Q: If a patient has been sexually active for a number of years, is it still recommended to give HPV vaccine or to complete the HPV vaccine series?
A: Yes. HPV vaccine should be administered to people who are already sexually active. Ideally, patients should be vaccinated before onset of sexual activity; however, patients who have already been infected with one or more HPV types still get protection from other HPV types in the vaccine that have not been acquired.
Q: If a 30-year-old female patient insists that she wants to receive HPV vaccine, can I give it to her?
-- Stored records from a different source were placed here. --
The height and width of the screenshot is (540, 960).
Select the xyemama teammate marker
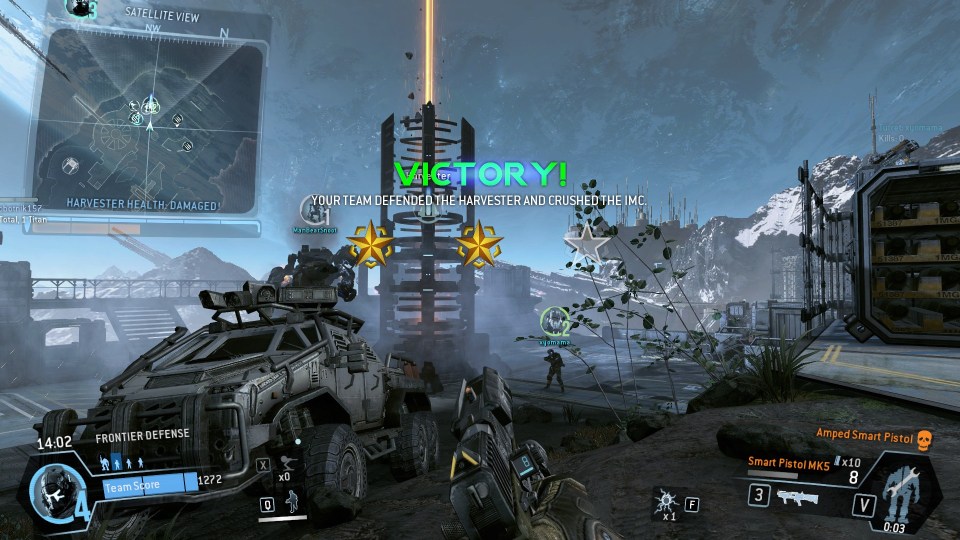pyautogui.click(x=552, y=322)
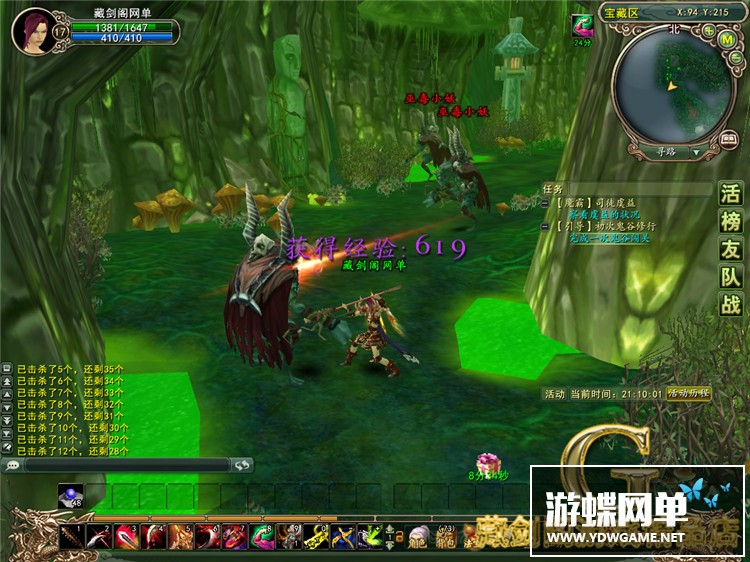
Task: Click the player character portrait
Action: [x=32, y=29]
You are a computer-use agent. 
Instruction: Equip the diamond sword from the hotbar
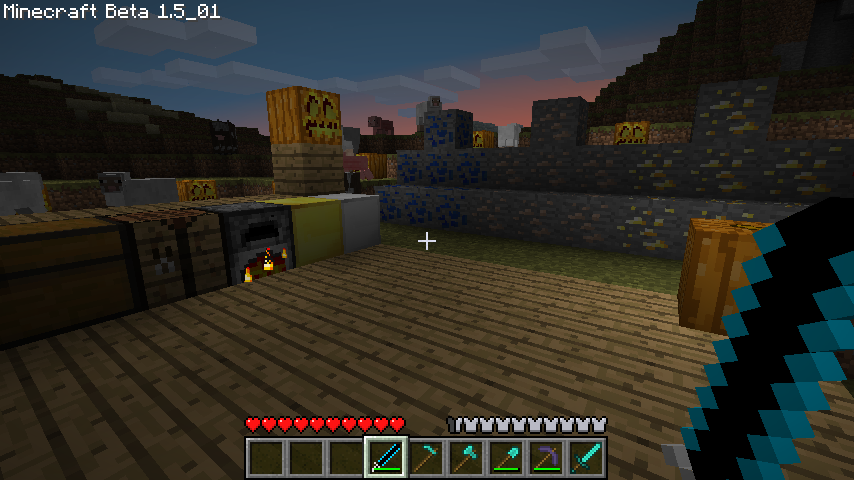tap(585, 458)
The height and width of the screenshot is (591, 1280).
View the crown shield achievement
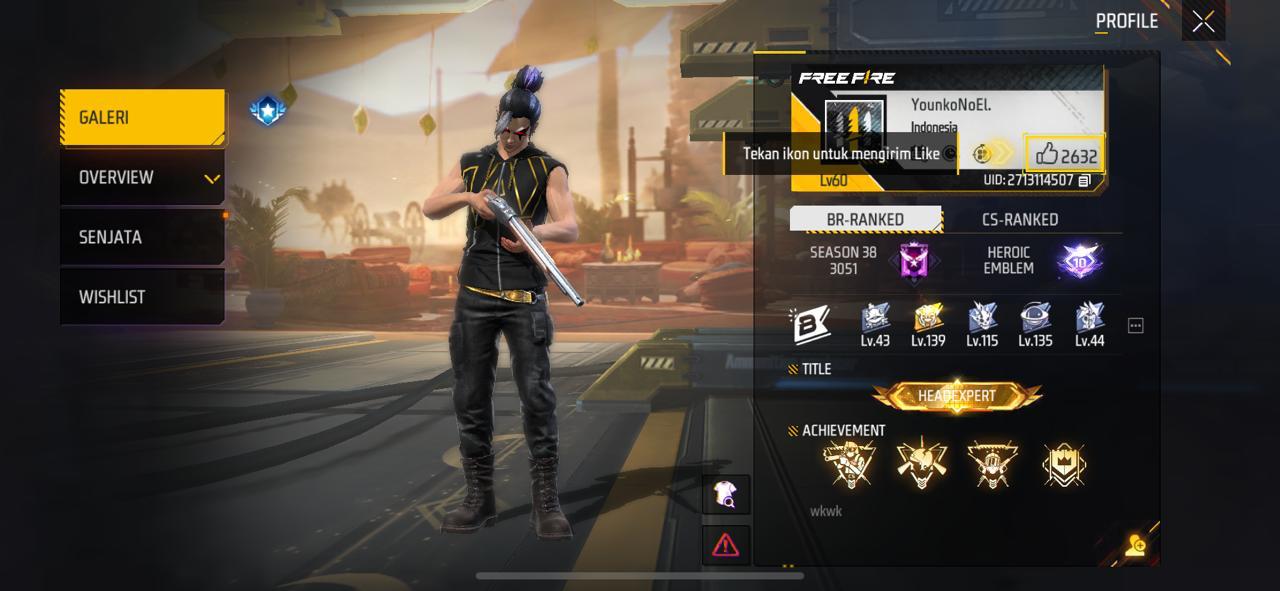point(1063,465)
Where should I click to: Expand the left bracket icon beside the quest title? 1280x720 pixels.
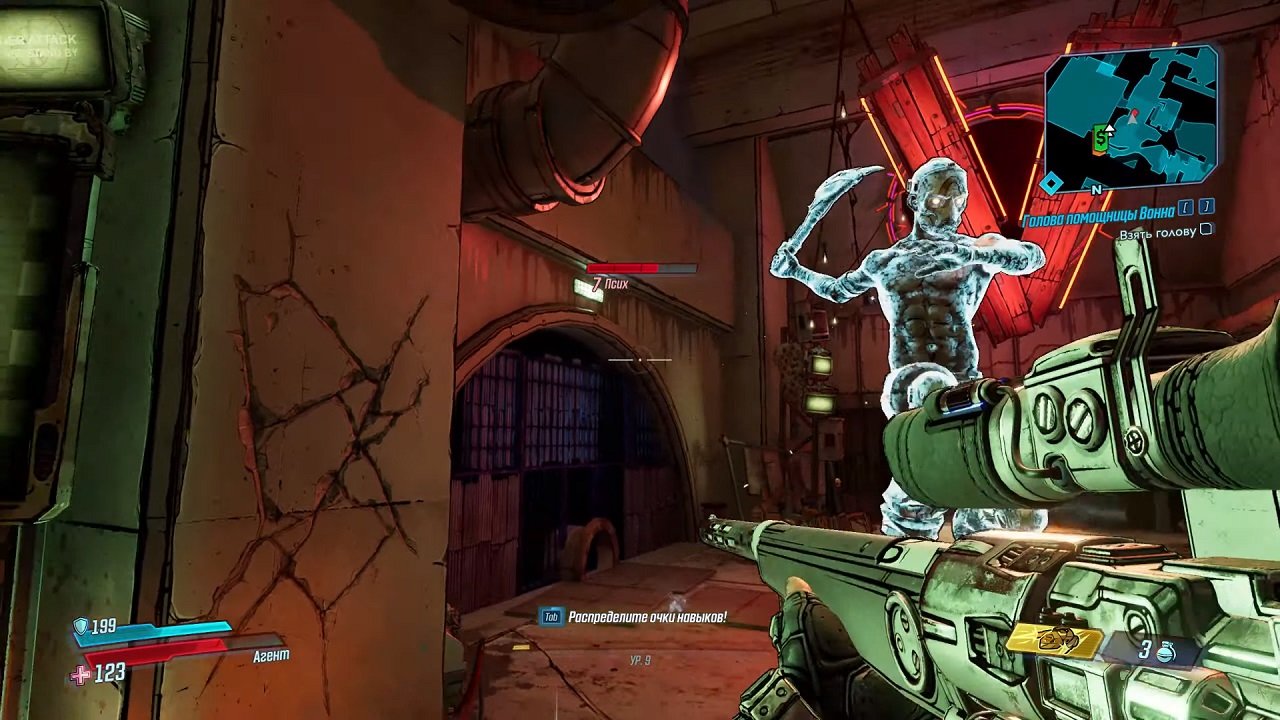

A: HPV vaccine is not FDA-licensed for use in women older than age 26 years. Studies have shown that the vaccine is safe in women age 27 years and older. ACIP does not recommend the use of this vaccine outside the FDA licensing guidelines unless the series was started but not completed by age 26 years. Clinicians may choose to administer HPV vaccine off-label to men and women age 27 years or older.
Q: What adverse events can be expected following HPV vaccine?
A: In clinical trials involving more than 35,000 subjects, the most common adverse event was injection site pain, which was reported in 58% to 90% of recipients (depending on vaccine and dose number). Other local reactions, such as redness and/or swelling, were reported in 30% to 40% of recipients. Local reactions were reported more frequently among 9vHPV recipients than among 4vHPV recipients, probably because of the larger amount of aluminum adjuvant present in 9vHPV. Systemic reaction, such as fever, headache, and fatigue, were reported by 2% to 50% of recipients (depending on vaccine and dose number). These symptoms generally occurred at about the same rate in vaccine and placebo recipients.